Please set down, unchanged, each line from the one with "Screen dimensions: 800x450" to the final line of the data below, both included. Drop the pictures.

════════════════════

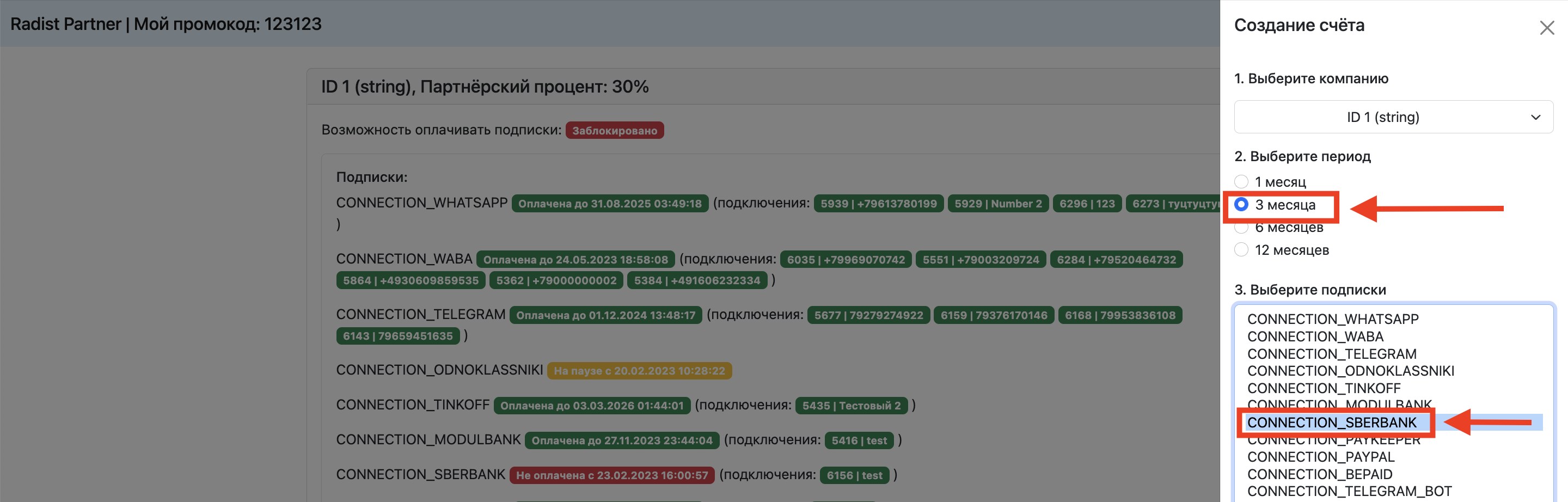Select the 1 месяц period option
Screen dimensions: 1568x502
(1241, 182)

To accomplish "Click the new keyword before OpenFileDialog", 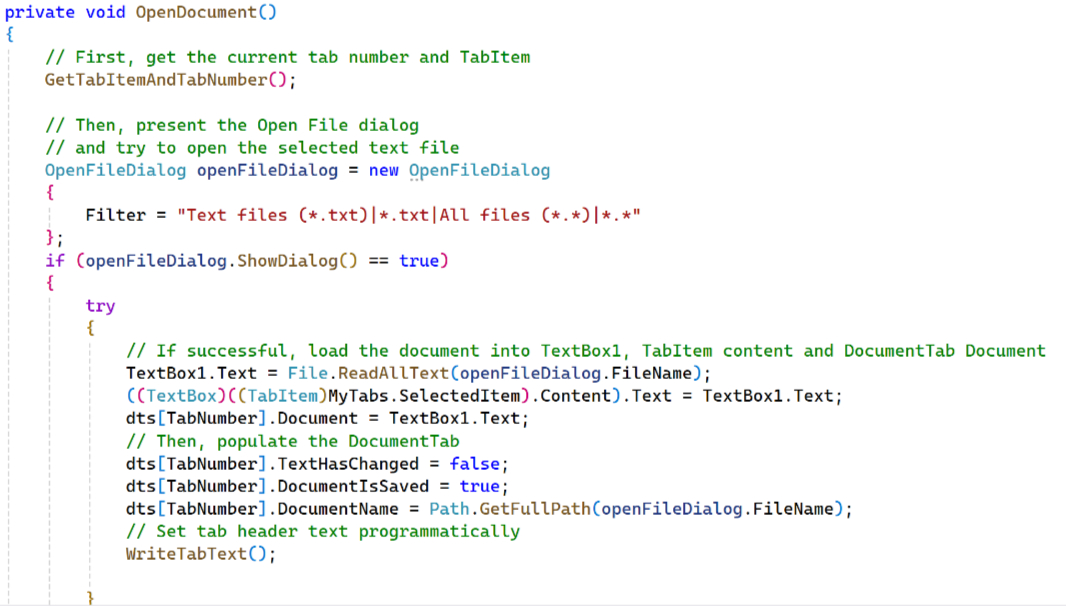I will click(x=383, y=171).

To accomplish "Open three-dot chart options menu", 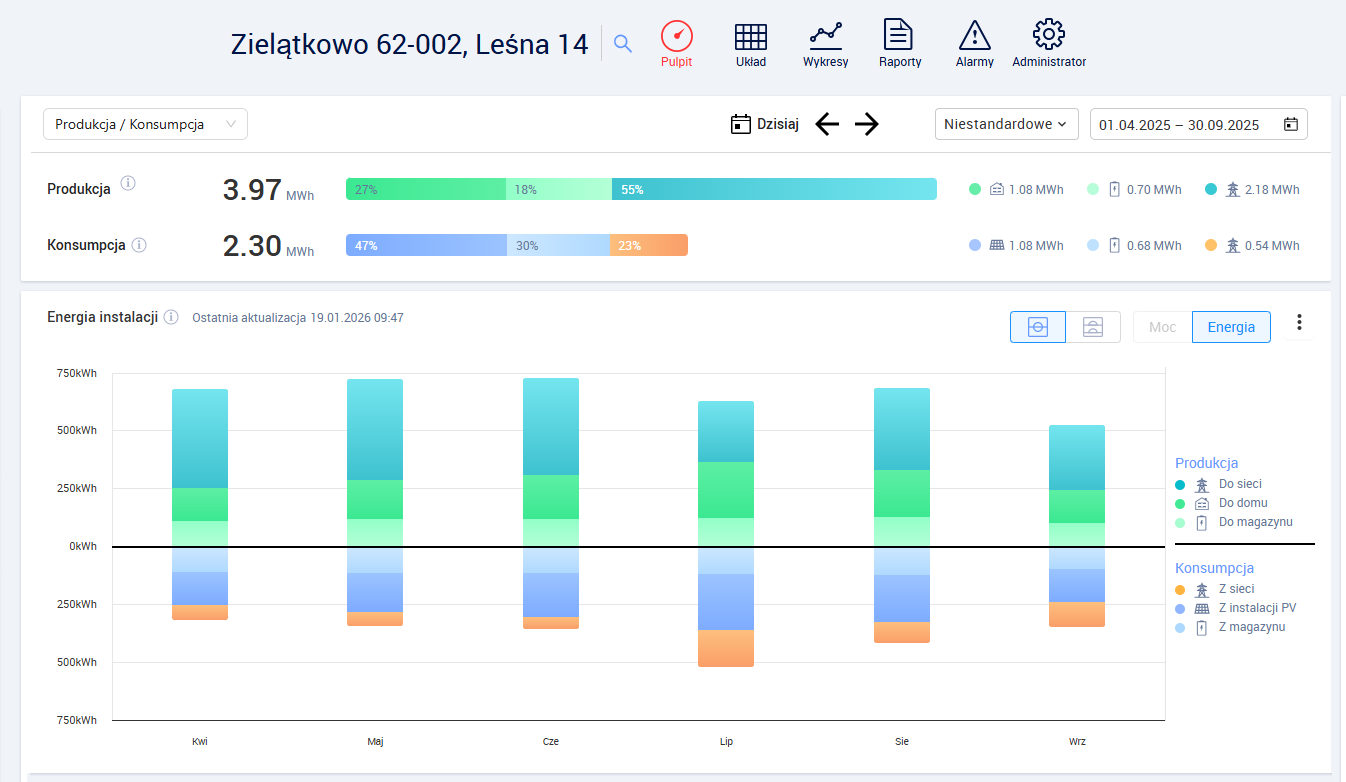I will pyautogui.click(x=1299, y=322).
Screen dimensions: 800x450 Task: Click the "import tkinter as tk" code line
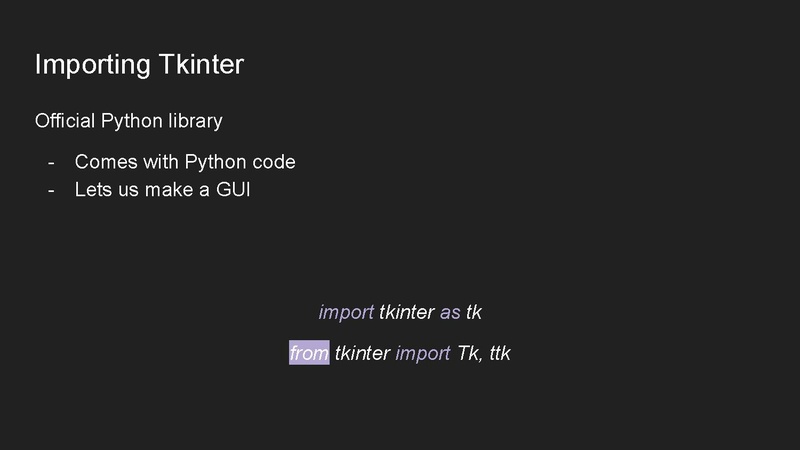point(400,312)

════════════════════

### Output of the exercise
Screen dimensions: 800x450 Task: Click the "import tkinter as tk" code line
point(400,312)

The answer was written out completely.